However, I have come to discover just how complex this really is. You see, wrapped up in this simple little question are implied concerns about life going forward. Things like:
"What am I supposed to eat?"
"What do I have to give up?"
"Am I going to be able to eat out?"
"What beverages are off limits?"
"Is eating gluten free going to be more expensive?"
And this is just a handful of the concerns. I could write until my fingers were numb and not answer these and other important questions fully for every person. What I can do is give you a concise answer to some common concerns.
What foods contain gluten?
First, you must always read labels carefully. My mantra is "Every Label! Every Time!" I know, it is easy to get complacent when it comes to reading labels and identifying which foods have gluten in them. You find a product you like, it is gluten free and then you stop looking so hard each time you repeat buy. However, manufactured foods can change ingredients and ingredient sources frequently so you must always be diligent.
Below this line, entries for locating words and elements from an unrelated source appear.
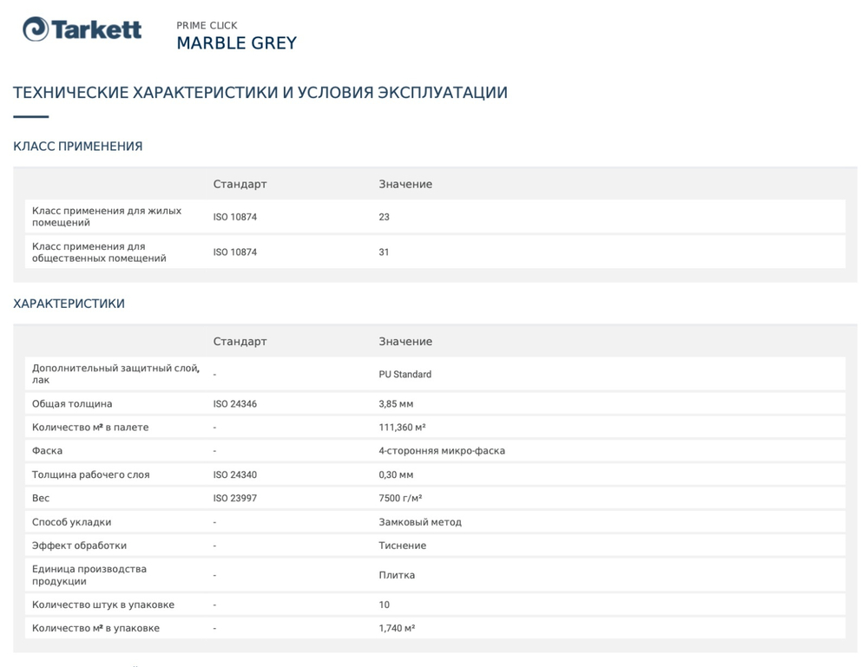The image size is (868, 667).
Task: Click the PRIME CLICK collection label
Action: click(207, 25)
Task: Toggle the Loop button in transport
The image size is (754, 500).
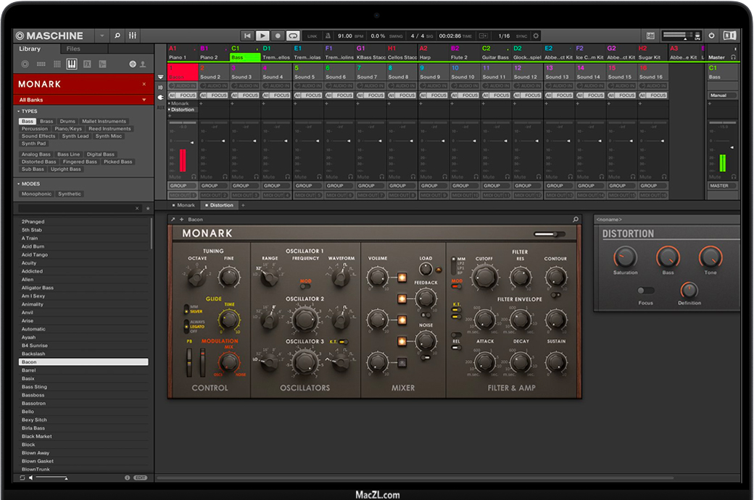Action: (292, 36)
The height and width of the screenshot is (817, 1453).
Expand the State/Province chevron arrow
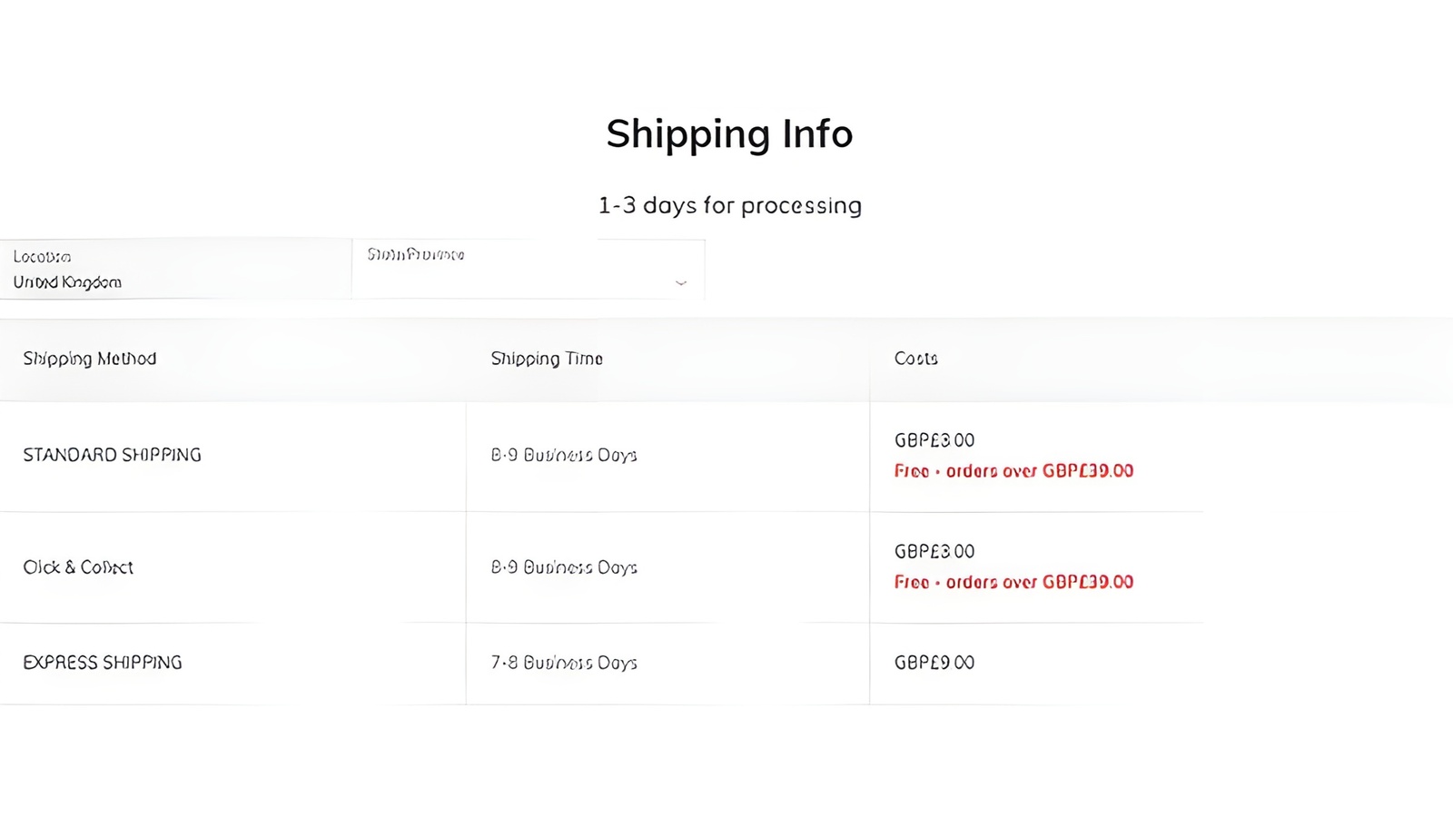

It is also important to note that food labels must specify if they contain wheat, but not barley, rye, etc. This means food can be wheat free but not gluten free.
1. All foods made with wheat flour. This includes things like breads, cookies, cakes, pancakes, flour tortillas, etc.
2. All foods made with barley, including barley malt. Barley sneaks up on you in items like beer, Rice Krispies, butterscotch baking chips, etc.
3. There are gluten containing "grains" that are made from wheat that do not have wheat in the name. Avoid bulgur, couscous, kasha and orzo.
4. Any food containing graham flour or matzo.
5. Oats are tricky and may contain gluten. Read more about whether oats are safe for a gluten free diet.
6. Gluten is found in many pre-packaged foods as a binder, filler or thickener. Read labels carefully on deli meats, salami, soups, gravies, sauces, dry spices/seasoning mixes, candy, etc.
7. Many sauces contain gluten, such as soy sauce, bbq sauce, marinades and salad dressings.
8. Surprisingly, many Bloody Mary drink bases contain gluten so read beverage labels too.
9. Gluten can sneak into foods under other names such as "Caramel Color", "Natural or Artificial Flavors", "Modified Food Starch", etc.
What is cross-contamination?
Cross-contamination is when a food that normally does not contain gluten comes in contact with gluten during its processing or preparation, changing it to a gluten containing item. This can occur by using the same utensils to cut both gluten free and non gluten free foods, frying gluten free foods in the same oil as flour based batters, having an excessive amount of flour in the air while preparing gluten free foods, etc. Cross-contamination is at the root of many concerns when dining out. However, you can take control of your own home with these tips on how to avoid cross-contamination.
Is eating gluten free really healthier?
Boy, is this a loaded question. There are many ways to live gluten free. You can fill your kitchen, your life, your body with fruits, vegetables, meat, fish, legumes, etc. and have a healthy diet. Or you could eat chips, ice cream, candy bars, processed foods, etc. and feel lousy. Obviously, there is a happy medium, but eating gluten free does not automatically dictate a healthy approach to food.
Is gluten free food more expensive?
Again, a tricky thing to answer. Most "real" food found in the grocery is naturally gluten free and you will be paying the same price as everyone else. I am talking about shopping for things like fruit, vegetables, meat, poultry, fish, eggs, dairy, rice, beans, lentils, etc. So, if this is how you shop, your grocery bill will not change much. An apple is an apple is an apple. However, if you purchase a lot of pre-made and pre-packaged products, the gluten free counterpart is often more expensive than its wheat based cousin. This includes things like cookies, bread, crackers, pasta, etc.
Why are gluten free foods more expensive?
The truthful, short answer is care and consideration. Yes, gluten free foods often contain an assortment of grains and starches that are more expensive then wheat. However, this is not the most expensive element of the equation. In order to be considered gluten free, every ingredient used to make that food has to be traceably gluten free through every step of processing; from the farm to the mill to the manufacturing facility to packaging. Gluten free food producers cannot just source ingredients from the cheapest or easiest supplier. A lot more effort must go into ensuring a food labeled gluten free actually is and this cost money.